The detail in Sperry’s pieces is, at times, unbelievable. In “Dog Walkers,” for instance, the dogs are fully marked up with tick marks, wavy lines, and swirls all over their bodies.
It’s impossible to overstate how much physical work this is, since some dogs need more than one layer of etching, but Sperry wanted each dog to look unique.
“When you first do this, it’s really thick,” Sperry explains, gesturing to another one of her paintings, “Poppies.”
“All your mediums and stuff you use and paint thickeners, and then when it dries it just comes down.”
Sperry started her style of relief paintings as a way to blend her love of sculpture and painting.
“I like the 3D sculpture, but you’re limited on what you can create,” she says.
“When you’re painting, a painting is just a painting. They’re beautiful and all, but I love texture, and that’s how I evolved to where I am.”
As many folk artists do, Sperry uses symbols to convey themes in her work. The painting “Madonna” includes character symbols for faith and hope.
Her husband John is also a folk artist—on a visit to see his work, Roots Up owner Leslie Lovell discovered Danette’s pieces and decided to bring them to Savannah.
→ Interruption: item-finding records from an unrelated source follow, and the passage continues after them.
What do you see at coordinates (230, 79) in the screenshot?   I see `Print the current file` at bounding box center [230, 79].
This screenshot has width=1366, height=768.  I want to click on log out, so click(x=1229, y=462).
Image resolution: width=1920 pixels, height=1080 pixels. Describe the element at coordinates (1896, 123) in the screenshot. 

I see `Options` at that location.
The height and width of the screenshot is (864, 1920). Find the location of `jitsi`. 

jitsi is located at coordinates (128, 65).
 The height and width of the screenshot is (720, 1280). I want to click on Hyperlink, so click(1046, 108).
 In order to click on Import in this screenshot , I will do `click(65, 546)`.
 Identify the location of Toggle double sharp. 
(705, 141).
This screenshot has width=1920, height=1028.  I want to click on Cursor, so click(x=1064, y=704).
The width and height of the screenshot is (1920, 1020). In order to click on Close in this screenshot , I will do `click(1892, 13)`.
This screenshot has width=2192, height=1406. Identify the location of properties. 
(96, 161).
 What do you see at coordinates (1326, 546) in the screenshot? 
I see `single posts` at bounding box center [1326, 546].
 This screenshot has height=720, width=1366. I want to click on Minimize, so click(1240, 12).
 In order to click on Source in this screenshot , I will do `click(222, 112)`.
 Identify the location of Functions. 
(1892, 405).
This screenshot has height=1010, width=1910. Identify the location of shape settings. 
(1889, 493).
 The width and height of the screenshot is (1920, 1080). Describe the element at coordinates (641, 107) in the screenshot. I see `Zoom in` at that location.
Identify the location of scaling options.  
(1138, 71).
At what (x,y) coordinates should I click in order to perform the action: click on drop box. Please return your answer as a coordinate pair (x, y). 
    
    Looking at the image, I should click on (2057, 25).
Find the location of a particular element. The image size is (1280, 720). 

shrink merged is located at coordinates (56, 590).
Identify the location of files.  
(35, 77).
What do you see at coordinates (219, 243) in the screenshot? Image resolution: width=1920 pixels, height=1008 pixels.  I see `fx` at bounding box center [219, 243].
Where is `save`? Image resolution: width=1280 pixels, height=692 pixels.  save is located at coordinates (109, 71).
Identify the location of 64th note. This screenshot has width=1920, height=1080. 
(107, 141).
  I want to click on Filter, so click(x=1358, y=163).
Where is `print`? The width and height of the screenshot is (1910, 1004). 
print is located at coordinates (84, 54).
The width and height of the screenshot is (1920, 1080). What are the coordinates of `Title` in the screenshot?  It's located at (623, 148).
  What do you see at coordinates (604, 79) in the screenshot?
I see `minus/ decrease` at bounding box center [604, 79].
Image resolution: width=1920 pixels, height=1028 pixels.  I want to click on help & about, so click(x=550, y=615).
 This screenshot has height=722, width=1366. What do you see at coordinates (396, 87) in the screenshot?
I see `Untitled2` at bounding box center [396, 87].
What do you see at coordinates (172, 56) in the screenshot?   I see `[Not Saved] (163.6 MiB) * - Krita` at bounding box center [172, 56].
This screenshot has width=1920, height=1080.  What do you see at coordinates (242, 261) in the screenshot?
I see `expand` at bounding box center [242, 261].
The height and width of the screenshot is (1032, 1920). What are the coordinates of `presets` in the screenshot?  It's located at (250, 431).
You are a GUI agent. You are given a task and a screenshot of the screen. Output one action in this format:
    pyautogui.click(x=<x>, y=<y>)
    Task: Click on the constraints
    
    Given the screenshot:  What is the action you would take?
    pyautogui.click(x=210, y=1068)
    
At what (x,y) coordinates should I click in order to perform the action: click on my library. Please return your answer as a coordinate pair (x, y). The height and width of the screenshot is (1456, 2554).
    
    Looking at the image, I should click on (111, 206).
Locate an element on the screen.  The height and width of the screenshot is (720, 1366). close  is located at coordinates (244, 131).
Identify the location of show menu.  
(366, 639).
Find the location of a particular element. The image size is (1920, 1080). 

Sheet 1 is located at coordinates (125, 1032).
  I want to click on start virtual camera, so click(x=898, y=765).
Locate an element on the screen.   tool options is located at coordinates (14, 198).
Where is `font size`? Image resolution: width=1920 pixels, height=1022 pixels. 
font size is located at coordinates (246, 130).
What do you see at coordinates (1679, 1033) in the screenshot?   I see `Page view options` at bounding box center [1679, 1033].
Back in Maysville, Sperry also runs a woodworking shop, Primitive Folks, where she creates tables out of centuries-old repurposed wood. She uses the same wood for her frames, attached to the outside of the painting.
“Since it’s primitive art, I wanted something simple to go with it,” Sperry says. “I didn’t want something too fancy because I didn’t want the frame to be the art, I wanted the art to be the art.”
Sperry’s intricate works need to be seen in person to be believed. “Harmony” hangs at Roots Up until July 18.